--- Provided text ---
I cut away the weird armpit fins from the gray slaad figures. I think the fins are supposed to represent the webbing seen between the arms and body in the original Nicholson illustrations, but they just look silly in this new form.

The blades on the backs of the hands were removed, as were any fireballs.

I slapped some red paint on a Gray Slaad, some green paint on the Slaad Spawn, and voilà.

Saturday, February 23, 2019

Curse of the Werewhale

Despite how preposterous they seem (or perhaps because of it), werewhales enjoy quite a bit of popularity in fiction, art, and even heavy metal music.

The graphic novel The Curse of the Werewhale from Artgasm Studios includes four stories about werewhales. I particularly like Gugliotti's artwork for the story Arriuk Auminal.

Cover art by Chris Gugliotti

Werewhales also are mentioned in the Wereworld series of YA novels by Curtis Jobling.
--- Extracted records ---
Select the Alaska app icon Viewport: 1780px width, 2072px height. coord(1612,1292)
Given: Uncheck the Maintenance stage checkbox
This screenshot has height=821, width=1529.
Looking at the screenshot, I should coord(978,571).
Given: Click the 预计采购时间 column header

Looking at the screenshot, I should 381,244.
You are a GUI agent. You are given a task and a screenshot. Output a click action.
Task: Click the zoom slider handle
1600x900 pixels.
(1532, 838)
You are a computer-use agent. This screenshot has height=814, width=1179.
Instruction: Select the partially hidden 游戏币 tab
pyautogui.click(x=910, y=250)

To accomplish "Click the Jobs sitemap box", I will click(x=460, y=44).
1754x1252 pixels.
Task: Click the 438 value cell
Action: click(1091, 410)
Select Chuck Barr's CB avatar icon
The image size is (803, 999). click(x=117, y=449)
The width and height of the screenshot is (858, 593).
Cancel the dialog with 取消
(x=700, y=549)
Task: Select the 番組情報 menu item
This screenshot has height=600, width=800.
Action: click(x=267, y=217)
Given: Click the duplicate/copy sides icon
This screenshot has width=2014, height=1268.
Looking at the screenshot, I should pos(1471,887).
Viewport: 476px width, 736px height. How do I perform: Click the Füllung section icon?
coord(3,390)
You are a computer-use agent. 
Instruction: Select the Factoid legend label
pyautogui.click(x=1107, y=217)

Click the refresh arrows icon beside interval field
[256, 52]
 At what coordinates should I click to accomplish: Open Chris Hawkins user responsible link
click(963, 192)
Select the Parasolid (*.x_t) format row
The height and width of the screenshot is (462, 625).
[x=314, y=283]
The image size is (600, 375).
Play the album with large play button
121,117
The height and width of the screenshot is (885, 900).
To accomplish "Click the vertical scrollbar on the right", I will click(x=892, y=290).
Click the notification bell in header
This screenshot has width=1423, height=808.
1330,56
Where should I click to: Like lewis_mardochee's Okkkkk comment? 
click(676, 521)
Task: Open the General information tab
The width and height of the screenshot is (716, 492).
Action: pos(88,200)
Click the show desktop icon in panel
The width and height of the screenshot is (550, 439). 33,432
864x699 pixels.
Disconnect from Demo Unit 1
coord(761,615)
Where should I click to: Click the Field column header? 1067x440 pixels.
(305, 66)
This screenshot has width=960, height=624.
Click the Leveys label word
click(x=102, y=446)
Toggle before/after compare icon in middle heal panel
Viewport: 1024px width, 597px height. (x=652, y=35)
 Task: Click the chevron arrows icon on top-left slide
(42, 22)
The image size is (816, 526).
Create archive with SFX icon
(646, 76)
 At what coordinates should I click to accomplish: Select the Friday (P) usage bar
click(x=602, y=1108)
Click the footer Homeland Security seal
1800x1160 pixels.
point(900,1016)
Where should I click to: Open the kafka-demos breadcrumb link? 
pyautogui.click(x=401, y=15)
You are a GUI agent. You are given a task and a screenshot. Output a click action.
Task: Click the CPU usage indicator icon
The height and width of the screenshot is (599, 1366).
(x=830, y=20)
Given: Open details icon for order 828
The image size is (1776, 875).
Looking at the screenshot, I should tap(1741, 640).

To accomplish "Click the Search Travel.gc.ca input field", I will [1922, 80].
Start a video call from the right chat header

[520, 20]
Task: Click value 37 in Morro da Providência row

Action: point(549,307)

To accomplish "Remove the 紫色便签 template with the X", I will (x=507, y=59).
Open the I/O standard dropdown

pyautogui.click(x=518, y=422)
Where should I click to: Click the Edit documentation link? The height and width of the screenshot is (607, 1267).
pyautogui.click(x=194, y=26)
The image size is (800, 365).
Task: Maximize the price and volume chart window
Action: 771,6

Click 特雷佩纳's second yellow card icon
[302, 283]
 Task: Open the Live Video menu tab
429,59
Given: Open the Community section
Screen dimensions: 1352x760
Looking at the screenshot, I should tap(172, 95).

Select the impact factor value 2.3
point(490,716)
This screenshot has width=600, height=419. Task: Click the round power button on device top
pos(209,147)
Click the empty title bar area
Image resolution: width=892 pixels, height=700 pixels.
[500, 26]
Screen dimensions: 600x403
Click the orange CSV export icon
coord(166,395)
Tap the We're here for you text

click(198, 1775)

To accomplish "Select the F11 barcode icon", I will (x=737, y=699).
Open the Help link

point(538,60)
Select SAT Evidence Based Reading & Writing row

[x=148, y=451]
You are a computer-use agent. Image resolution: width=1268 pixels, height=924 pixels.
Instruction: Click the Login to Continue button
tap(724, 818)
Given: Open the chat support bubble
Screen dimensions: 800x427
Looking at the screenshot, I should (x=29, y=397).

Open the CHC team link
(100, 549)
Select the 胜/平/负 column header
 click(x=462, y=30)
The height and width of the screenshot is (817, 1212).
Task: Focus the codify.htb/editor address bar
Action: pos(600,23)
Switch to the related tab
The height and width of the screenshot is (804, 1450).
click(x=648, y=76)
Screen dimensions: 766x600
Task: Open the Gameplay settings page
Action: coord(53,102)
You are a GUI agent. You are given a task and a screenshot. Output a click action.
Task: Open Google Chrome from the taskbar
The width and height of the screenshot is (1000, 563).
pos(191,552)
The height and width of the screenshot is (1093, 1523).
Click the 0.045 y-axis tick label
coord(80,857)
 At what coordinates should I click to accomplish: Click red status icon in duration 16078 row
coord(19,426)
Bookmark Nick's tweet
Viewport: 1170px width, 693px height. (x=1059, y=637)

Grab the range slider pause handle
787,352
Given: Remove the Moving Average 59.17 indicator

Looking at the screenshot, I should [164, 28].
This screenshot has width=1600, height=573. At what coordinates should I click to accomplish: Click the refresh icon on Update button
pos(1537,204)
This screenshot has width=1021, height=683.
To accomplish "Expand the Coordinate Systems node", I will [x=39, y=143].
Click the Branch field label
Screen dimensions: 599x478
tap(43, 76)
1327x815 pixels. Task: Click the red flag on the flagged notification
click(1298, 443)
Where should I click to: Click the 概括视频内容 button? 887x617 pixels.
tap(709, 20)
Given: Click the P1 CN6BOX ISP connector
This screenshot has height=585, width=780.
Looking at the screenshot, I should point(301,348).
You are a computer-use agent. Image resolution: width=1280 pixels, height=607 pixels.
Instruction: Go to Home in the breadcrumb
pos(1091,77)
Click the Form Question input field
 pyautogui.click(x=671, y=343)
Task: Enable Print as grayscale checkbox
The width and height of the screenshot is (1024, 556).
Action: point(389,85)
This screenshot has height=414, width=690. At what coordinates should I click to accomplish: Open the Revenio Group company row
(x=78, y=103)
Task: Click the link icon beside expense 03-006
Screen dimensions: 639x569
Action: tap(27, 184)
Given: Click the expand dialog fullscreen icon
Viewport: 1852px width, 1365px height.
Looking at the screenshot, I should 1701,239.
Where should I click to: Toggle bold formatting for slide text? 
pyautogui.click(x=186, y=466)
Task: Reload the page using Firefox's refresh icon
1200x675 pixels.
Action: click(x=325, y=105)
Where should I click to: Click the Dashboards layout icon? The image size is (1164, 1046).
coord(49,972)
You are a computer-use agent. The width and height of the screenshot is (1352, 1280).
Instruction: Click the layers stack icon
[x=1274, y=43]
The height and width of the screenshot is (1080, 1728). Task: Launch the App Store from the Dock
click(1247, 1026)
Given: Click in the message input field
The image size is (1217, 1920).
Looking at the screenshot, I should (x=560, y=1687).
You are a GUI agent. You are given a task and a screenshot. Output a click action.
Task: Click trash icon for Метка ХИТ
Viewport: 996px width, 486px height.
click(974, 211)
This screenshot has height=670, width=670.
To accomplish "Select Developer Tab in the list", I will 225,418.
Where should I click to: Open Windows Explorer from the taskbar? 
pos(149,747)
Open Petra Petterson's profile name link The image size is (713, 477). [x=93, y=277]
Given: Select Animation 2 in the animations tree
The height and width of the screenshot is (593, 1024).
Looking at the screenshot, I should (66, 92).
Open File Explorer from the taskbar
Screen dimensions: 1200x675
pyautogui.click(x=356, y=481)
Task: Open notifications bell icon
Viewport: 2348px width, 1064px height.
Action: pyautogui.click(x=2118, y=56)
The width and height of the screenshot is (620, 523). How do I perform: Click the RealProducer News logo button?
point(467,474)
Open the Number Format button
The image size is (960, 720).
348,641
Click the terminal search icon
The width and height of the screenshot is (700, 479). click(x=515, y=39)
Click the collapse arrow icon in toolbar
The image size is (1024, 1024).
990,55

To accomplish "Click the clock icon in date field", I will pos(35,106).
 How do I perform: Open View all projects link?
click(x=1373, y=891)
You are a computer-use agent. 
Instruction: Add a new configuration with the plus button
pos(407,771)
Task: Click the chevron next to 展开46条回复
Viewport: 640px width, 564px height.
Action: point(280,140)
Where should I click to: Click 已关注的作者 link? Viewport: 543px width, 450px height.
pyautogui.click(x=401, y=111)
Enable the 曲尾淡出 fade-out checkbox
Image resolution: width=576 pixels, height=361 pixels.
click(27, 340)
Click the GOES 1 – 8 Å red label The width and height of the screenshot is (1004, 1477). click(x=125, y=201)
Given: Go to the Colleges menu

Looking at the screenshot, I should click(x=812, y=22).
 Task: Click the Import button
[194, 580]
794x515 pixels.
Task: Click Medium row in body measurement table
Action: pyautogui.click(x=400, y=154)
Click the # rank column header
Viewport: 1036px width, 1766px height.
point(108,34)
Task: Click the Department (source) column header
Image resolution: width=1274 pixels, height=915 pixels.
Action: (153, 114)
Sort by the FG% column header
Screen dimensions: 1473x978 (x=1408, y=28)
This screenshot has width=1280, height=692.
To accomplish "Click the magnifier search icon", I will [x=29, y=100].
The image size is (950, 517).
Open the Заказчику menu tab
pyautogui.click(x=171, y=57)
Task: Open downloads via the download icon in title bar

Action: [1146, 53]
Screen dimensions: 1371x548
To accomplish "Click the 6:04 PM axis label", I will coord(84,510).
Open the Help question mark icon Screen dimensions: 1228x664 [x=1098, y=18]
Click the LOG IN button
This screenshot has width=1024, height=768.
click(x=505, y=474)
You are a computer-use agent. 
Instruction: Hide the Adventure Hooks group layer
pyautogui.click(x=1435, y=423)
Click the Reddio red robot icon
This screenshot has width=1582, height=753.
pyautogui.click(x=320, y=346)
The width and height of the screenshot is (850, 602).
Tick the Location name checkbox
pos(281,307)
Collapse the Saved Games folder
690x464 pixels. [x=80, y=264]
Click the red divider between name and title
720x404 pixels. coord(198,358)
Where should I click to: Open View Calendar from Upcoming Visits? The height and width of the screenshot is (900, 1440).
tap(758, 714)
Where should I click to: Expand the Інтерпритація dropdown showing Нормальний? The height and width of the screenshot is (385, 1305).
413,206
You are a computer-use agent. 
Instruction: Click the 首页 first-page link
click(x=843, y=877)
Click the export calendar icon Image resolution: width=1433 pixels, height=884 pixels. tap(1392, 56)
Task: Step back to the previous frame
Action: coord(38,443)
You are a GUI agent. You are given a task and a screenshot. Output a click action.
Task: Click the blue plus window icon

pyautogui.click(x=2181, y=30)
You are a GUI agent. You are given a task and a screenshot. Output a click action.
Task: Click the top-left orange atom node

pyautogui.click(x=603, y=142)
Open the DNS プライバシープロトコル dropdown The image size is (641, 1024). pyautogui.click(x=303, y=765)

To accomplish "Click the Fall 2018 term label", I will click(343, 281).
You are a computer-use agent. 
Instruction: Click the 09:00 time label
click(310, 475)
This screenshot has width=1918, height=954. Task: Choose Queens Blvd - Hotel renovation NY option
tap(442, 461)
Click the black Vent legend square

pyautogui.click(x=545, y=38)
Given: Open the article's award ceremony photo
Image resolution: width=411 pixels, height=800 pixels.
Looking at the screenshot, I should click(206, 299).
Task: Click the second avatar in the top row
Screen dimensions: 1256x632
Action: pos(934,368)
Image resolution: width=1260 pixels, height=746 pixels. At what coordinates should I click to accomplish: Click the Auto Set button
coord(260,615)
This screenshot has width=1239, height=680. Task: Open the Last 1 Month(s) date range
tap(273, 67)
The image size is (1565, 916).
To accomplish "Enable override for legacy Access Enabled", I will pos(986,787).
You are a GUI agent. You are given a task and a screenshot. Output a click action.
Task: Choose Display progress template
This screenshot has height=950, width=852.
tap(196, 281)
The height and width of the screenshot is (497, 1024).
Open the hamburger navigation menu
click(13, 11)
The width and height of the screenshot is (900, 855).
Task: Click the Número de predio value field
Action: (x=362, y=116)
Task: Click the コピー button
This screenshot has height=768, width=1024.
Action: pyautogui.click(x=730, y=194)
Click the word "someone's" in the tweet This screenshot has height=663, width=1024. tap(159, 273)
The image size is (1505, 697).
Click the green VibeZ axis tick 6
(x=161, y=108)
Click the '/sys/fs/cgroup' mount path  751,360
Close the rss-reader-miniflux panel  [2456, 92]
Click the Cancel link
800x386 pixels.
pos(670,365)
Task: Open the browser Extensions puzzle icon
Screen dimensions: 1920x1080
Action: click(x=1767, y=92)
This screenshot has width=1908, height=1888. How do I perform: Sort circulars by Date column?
---
Activities:
[A] According to the slaad and werewhale post, which studio produced the graphic novel The Curse of the Werewhale?
[B] Continue the slaad and werewhale post from its last sentence.

Answers by item number:
[A] Artgasm Studios.

[B]
Pop culture aside, these creatures also exist in real-world mythology. The self-proclaimed world expert on "whale-ish lycanthropy" is Lyonel Perabo, who's master's thesis about pre-modern Fennoscandian literature (available as a pdf from Skemman) includes a section on Sámi werewhales.

The creatures mentioned in the thesis are typical of real-world mythological were-creatures, in that they take on a full animal appearance, as opposed to the typical modern depiction of a creature that is halfway between man and beast.

I don't think that there are any miniatures of werewhales being made at this time, but WizKids produces the HeroClix Giganto (Avengers Infinity #G007), which would be a great representation of a modern-style werewhale.

This version of Giganto is green, which seems a bit odd for a whale, but perhaps it is a relative of the troll werewhale that is mentioned in Perabo's thesis.

The figure stands at a bit over 3½" tall, which would be over 21' tall in 1/72 scale. This would be approximately the size of the Giganto that appeared in Fantastic Four #149 as opposed to the much larger original beast from Fantastic Four #4 (who was killed with a nuclear bomb).

Take that comrade!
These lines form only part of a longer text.